The world cheered this morning’s trade estimates from China, as both exports and imports rebounded from a dismal start to the year. Exports rose 11.5% in March after falling 25% in February; imports fell “only” 7.6% after declining 13.8% the month before. Despite the difficulties with data calculations around the Lunar New Year, economists were quick with their usual glowing reviews any time a plus sign appears:
“China’s trade data for March point to healthy growth in import volumes and add to growing evidence that the extreme gloom of a few weeks ago about the domestic economy was misplaced,” said Marcel Thieliant and Mark Williams at Capital Economics.
“In a way, it [the data] isn’t surprising given the base effect. But also, the authorities have been stimulating the economy quite significantly—all the interest rate and reserve ratio requirement (RRR) cuts—so we are seeing improvement and some stabilization,” said Jonathan Pain, author of investment newsletter The Pain Report.
Economists cautioned that the export boost, after months of decreases, in part reflects a seasonal upturn after the Lunar New Year holiday in February and isn’t likely to be sustained given tepid global demand. Exports last month also benefited from a weak year-earlier performance that made comparative results look stronger.
Despite the return in export growth, which isn’t actually unusual, total exports for the whole first quarter were down almost 10%. That is the worst quarterly performance for the extremely important export sector since 2009 and the global Great Recession. That contraction was nearly twice the rate of Q4 and Q3 2015, indicating that the global economy really is getting worse (maybe something more strongly negative than “tepid” in terms of “global demand”).
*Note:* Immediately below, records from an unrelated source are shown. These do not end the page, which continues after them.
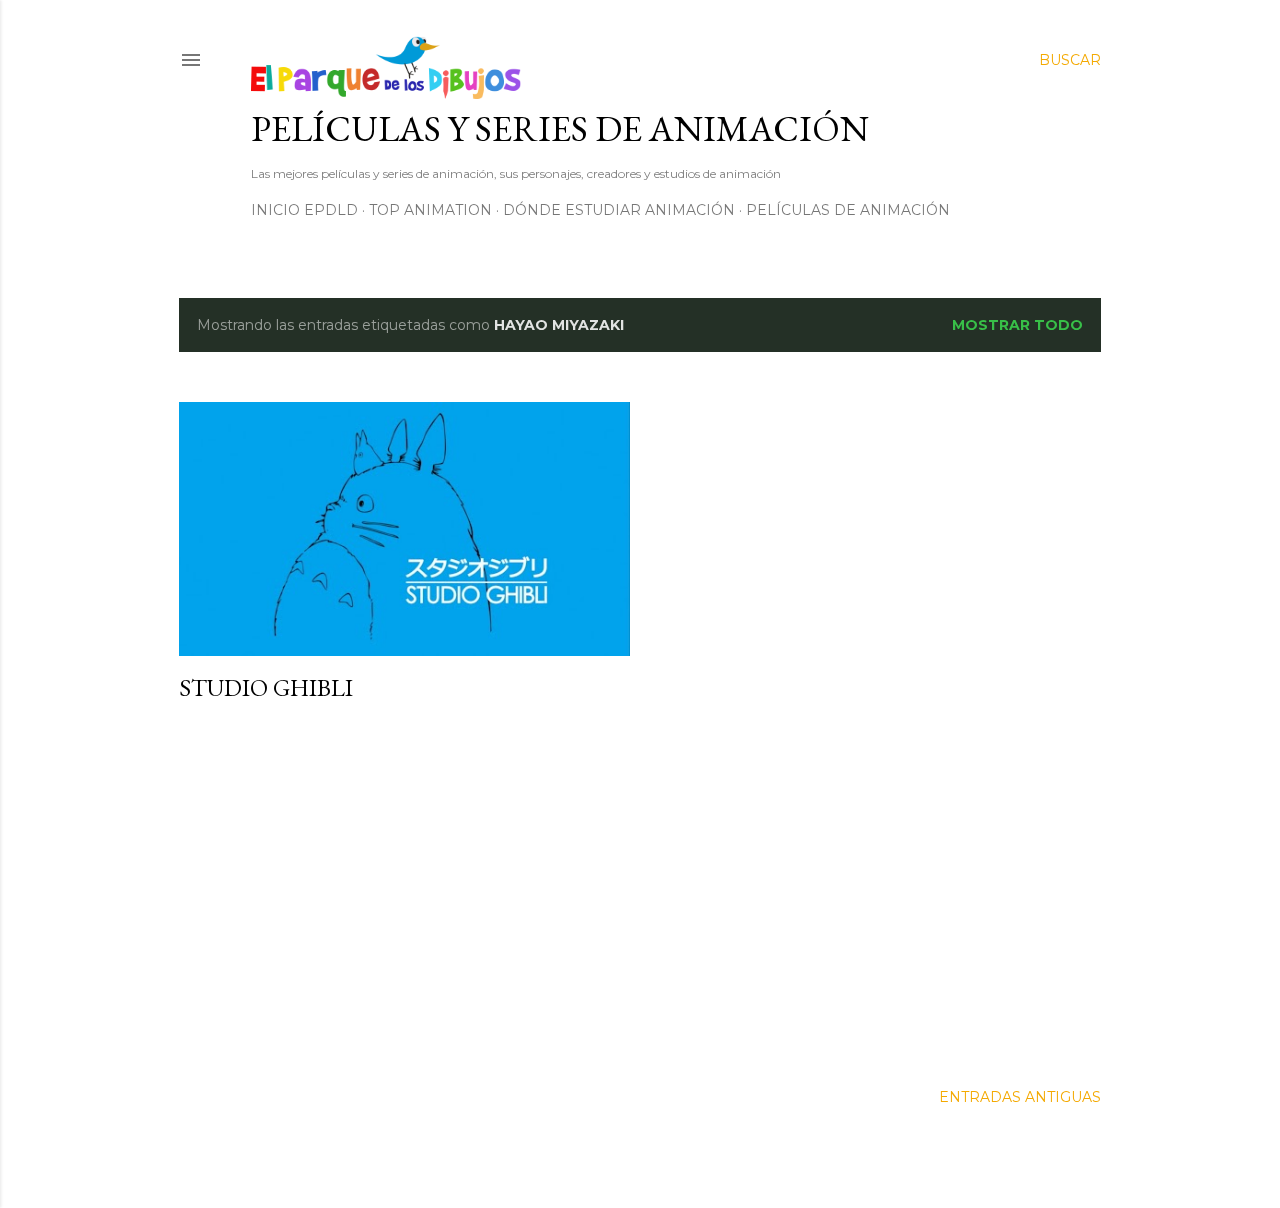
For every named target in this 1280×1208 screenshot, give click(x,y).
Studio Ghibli (266, 687)
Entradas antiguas (1020, 1097)
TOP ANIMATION (430, 210)
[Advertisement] (404, 893)
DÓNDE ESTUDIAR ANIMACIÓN (619, 210)
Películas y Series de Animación (560, 128)
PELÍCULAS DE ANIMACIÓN (848, 210)
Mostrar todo (1017, 325)
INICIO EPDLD (304, 210)
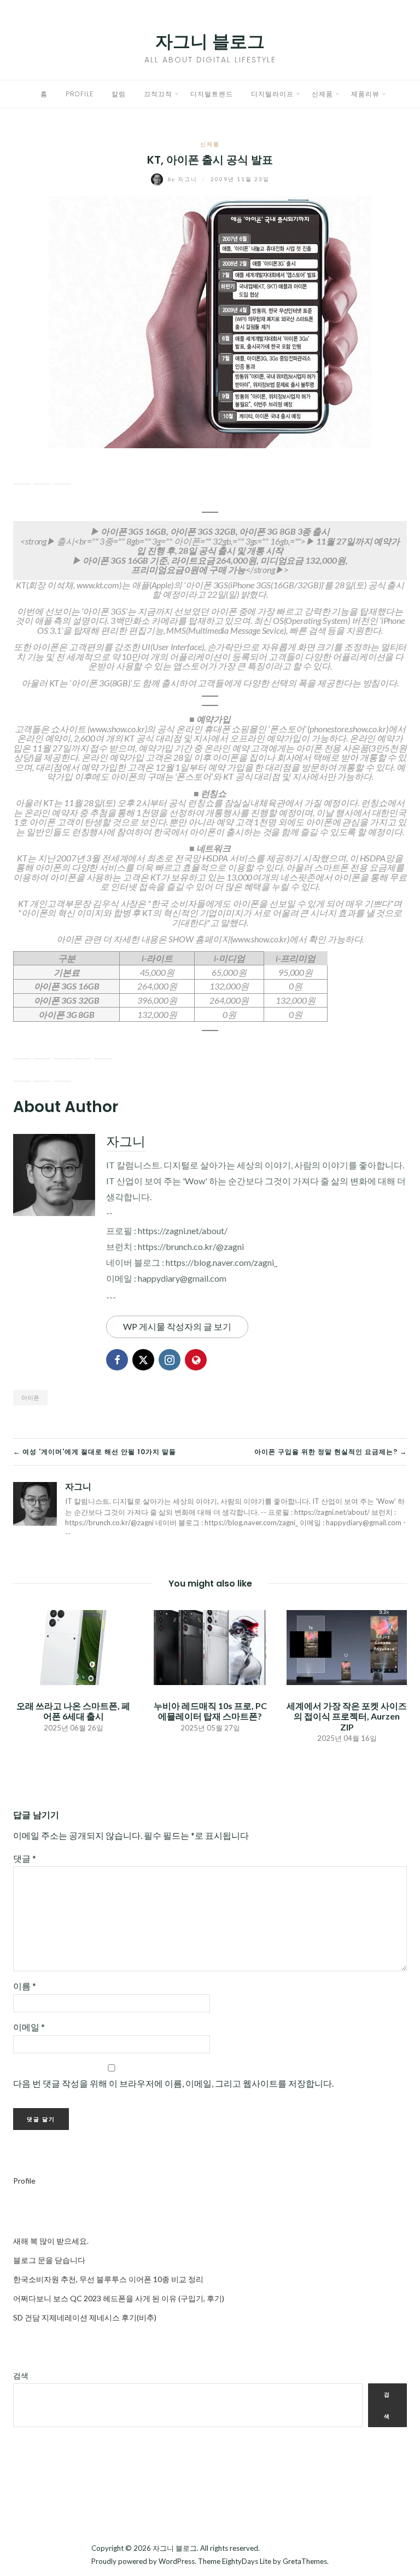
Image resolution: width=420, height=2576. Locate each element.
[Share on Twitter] (42, 475)
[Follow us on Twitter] (42, 1050)
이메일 (29, 2027)
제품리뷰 (365, 94)
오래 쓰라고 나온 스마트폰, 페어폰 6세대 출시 (73, 1710)
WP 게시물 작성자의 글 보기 (177, 1326)
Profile (80, 94)
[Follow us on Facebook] (22, 1050)
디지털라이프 (272, 94)
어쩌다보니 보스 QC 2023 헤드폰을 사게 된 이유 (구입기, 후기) (118, 2298)
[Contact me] (103, 1050)
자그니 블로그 (210, 41)
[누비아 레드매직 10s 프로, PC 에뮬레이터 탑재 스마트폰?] (210, 1646)
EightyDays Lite (246, 2561)
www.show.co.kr (117, 728)
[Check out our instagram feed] (82, 1050)
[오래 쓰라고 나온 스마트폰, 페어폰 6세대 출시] (73, 1646)
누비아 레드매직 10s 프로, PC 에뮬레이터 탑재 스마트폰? (210, 1710)
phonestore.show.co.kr (348, 728)
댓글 (24, 1858)
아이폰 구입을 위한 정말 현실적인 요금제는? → (330, 1451)
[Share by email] (62, 475)
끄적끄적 (158, 94)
Even if there was improvement in March 2016, that is only in a small and largely irrelevant comparison. As I write month after month, China’s industrial economy was built to service rapid growth not variable shrinking. Despite that 11.5% gain over March 2015, the export total was still an enormous 11.5% below total exports of March 2013. It is a matter of volume (especially dollar volume) as well as time. The Chinese economic baseline and capacity (including capex and investment) is predicated on 20-30% expansion consistently, not 11.5% above last year which was 15% below the year before that. That trend isn’t growth but uneven, durable contraction.
On the import side, the “improvement” was not just less spectacular for mainstream narratives it may not have been real at all. As has occurred before, total imports were boosted by a suspicious surge in “trade” reported from Hong Kong. Calculated trade coming from the city surged 116% in March after rising 89% in January/February combined. It does not suggest actual activity but rather some high degree of further fake invoicing to avoid capital controls.
Setting aside objections to Hong Kong irregularity, imports for Q1 as a whole fell 13.3%, a further decline from Q4’s -11.8% and right within the sustained contraction that started with Q1 last year. Again, monthly variation misses the real trend and relevant interpretation. The slowdown remains as consistent as ever in terms of the big picture.
Removing the monthly numbers displays the uniformity on both sides of the Chinese trade function. Imports remain steadily contracting while exports seem intent on joining them. In other words, the global economy is still grappling with the next stage (“global turmoil”) of the ongoing slowdown.